By 1878, E.H. “Hank” Bridwell had obtained ownership of the Mountain Springs Ranch, which would include the Mountain Springs Hotel and the already existing Mountain Springs Station.

A visitor to his ranch that year described the place: “Mr. Bridwell has a valuable property in the Mountain Springs Ranch, which is bound to speak for itself before any great lapse of time passes by. The valley of ravine above sparkles with an abundance of running water, which can be so utilized as to be of great value to the land about the ranch. The house is not sufficiently large to accommodate the guests who travel on the road and Mr. Bridwell is now making adobes on the premises for the purpose of putting up an addition, or rather the new structure will be the main building, which will afford ample accommodations for the traveling public.”

The next year saw new operators, with a short lived partnership of Solomon Lick and Samuel Lee at the Mountain Springs Ranch. Lick was born on a farm in Illinois around 1845 and served in Company A of the 63rd Illinois Infantry during the Civil War. Lee’s past is unknown but he might have been a Chinese immigrant. The partners promoted the Mountain Springs Hotel as “The finest summer resort for families and winter resort for hunters and sportsmen in southern Arizona. ... Mineral springs are nearby and special accommodations are provided for families, there being six excellent rooms, well furnished.” The ranch’s dairy supplied fresh butter, milk, eggs and poultry for the dinner table while the ranch provided stable accommodations for guest horses.

Boy Scouts and family prepare to explore Colossal Cave in 1917.

A little before Jan. 15, 1879, Lick came across an interesting find approximately half a mile from his ranch, which would be explained in the newspaper: “Mr. S. Lick, of Mountain Springs Station, with some other parties, has made a discovery of either a very old extensive mine or a wonderful cave. This curiosity has a fine, arched opening apparently cut out. About forty feet from the entrance there is a large room about seventy-five feet square, from which several halls or tunnels branch out. Some of these have been explored two and three hundred feet. They explored it for about five hundred feet from the entrance. He thinks it is an old mine. Further explorations will soon be made.”

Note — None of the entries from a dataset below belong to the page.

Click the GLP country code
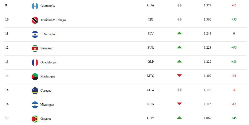The height and width of the screenshot is (125, 249). click(x=150, y=62)
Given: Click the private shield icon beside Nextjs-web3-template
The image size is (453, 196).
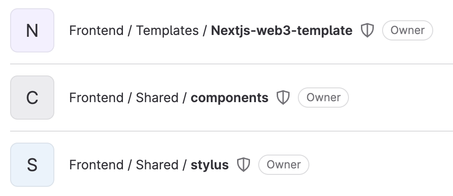Looking at the screenshot, I should click(x=367, y=30).
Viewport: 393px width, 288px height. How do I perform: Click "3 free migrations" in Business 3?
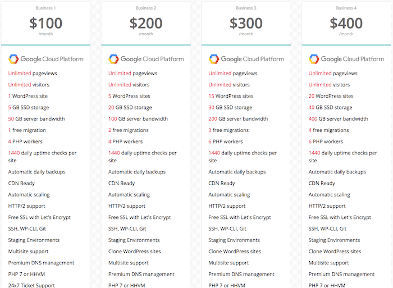pyautogui.click(x=229, y=130)
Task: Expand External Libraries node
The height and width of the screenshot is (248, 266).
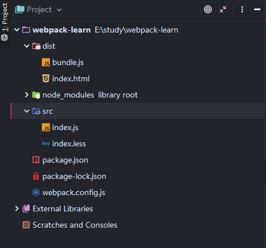Action: click(17, 209)
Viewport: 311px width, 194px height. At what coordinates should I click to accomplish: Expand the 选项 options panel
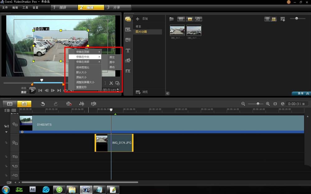pos(301,93)
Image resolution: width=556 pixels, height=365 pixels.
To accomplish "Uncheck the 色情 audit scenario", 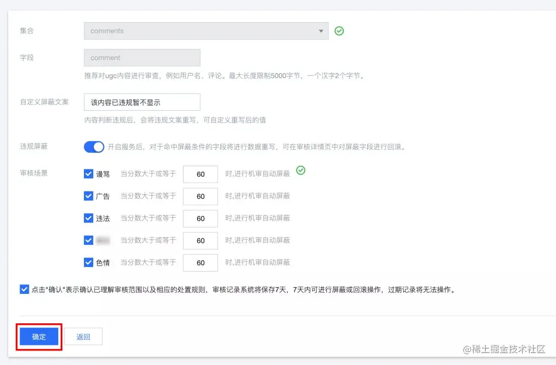I will pyautogui.click(x=88, y=263).
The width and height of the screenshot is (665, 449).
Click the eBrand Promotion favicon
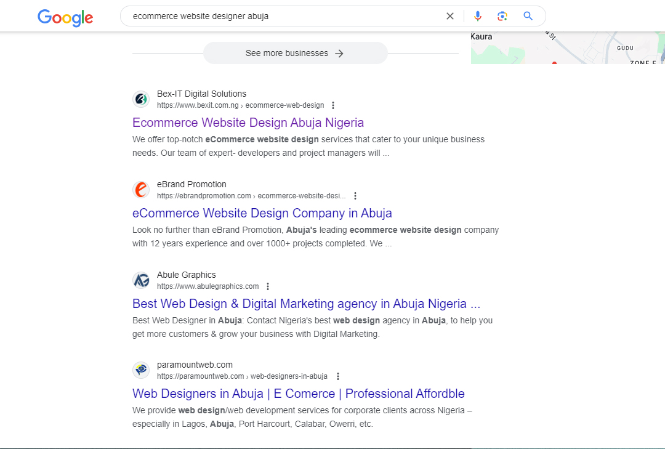141,190
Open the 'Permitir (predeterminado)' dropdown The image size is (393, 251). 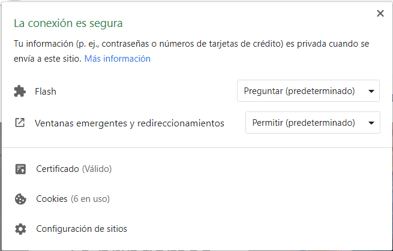313,123
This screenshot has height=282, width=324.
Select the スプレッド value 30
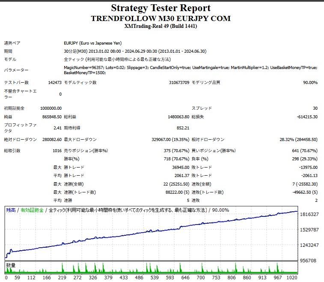pyautogui.click(x=315, y=108)

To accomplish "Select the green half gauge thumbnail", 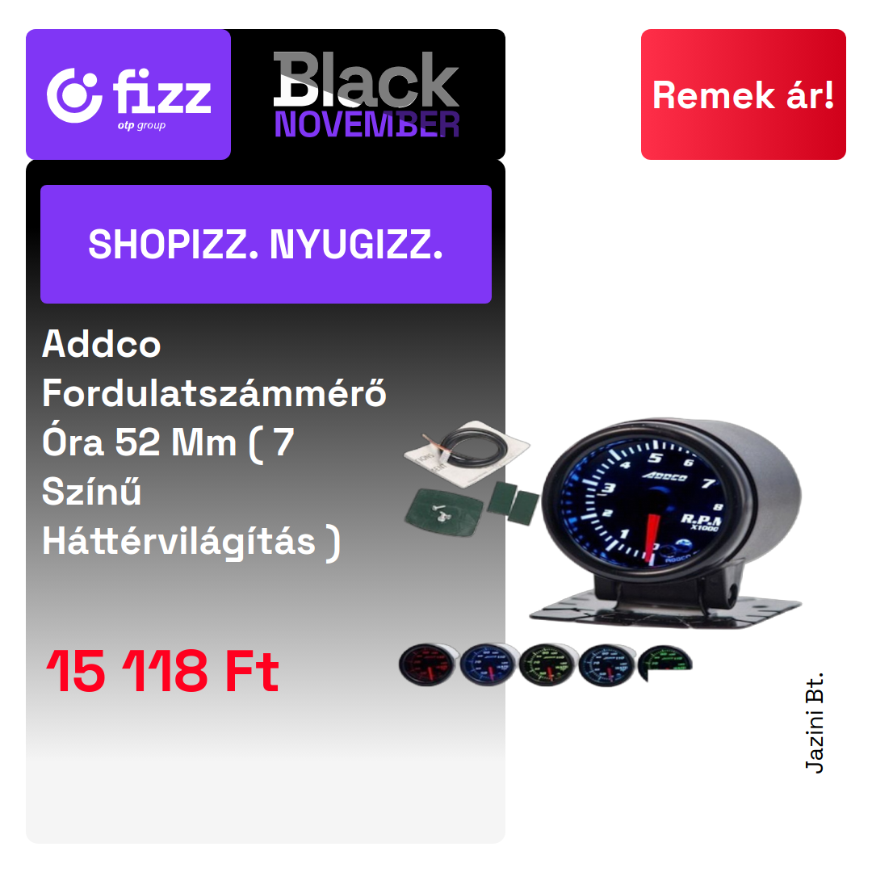I will (x=664, y=663).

Less than two weeks later an exploration party carrying candles placed in a small board visited the cave or “Arizona Catacombs” and reported what they found: “An arched entrance three feet wide and four feet high ... At the mouth of the cave the air was terribly foul ... discovered to be from the large deposits of bat excrement all through the cave ... The finding of ashes and other indications of fire, evidently very old ... (and) no doubt one of the haunts and resting places of the Apaches ... Bones of all kinds lay scattered around, no less than 500 deer antlers being seen and other evidences of life destruction and feasting... For five hours they penetrated and searched into the dark recesses of these wonderful passages, chambers and complex catacombs, only to arrive at the conclusion that to explore the great natural wonder before them would take them days and perhaps months. They brought out with them many beautiful specimens of stalactites and some fine deer antlers which they brought with them to the city.”

In April 1879, Lick purchased the Mountain Springs Ranch from Lizzie M. Smith for all his cattle, one wagon, two horses, a double set of harnesses, four cows, two pigs and 25 chickens. It is believed that prior to this he had been leasing the property.

During that year, the Tucson & Tombstone Stage Lines ran stagecoaches through the Mountain Springs Ranch and the National Mail & Transportation Co. carrying mail and freight from St. Louis, Missouri, utilized the station as well.

In 1884, the Arizona Daily Star reported, “The Mountain Springs Cave ... is as yet unexplored. Half a mile is said to be the greatest distance its mysterious depths have been penetrated.”

Mountain Springs Station ad, Arizona Citizen, June 24, 1876

The ranch sometimes attracted unsavory characters. As local historian Sharon E. Hunt wrote, “The area attracted thieves, as Mountain Springs Ranch and two nearby caves played a part in two train robberies in 1887. On April 27, three men robbed the mail train of Southern Pacific Express Train Number 20 near Vail and escaped with $3,000 in currency. Before the robbery, they had spent several days camped out at Mountain Springs Ranch. Two of these outlaws robbed the train again on August 10 between Vail (Station) and Pantano (Station), making off with a considerable amount of gold and Mexican silver dollars. While searching for the bandits, the tracking parties used Mountain Springs Ranch as their headquarters and came across two caves, one of which was ‘Five Mile Cave,’ (aka Mountain Springs Cave). Both caves were thought to have been used by the outlaws, based on evidence left in them, including canteens, clothing, food and cooking pots.”

Around 1888, William Shaw and his wife took over the Mountain Springs Ranch and in time Shaw’s Ranch was used as an alternate name. Within a couple years he began plowing the land, planting trees and constructing new and substantial buildings on his property.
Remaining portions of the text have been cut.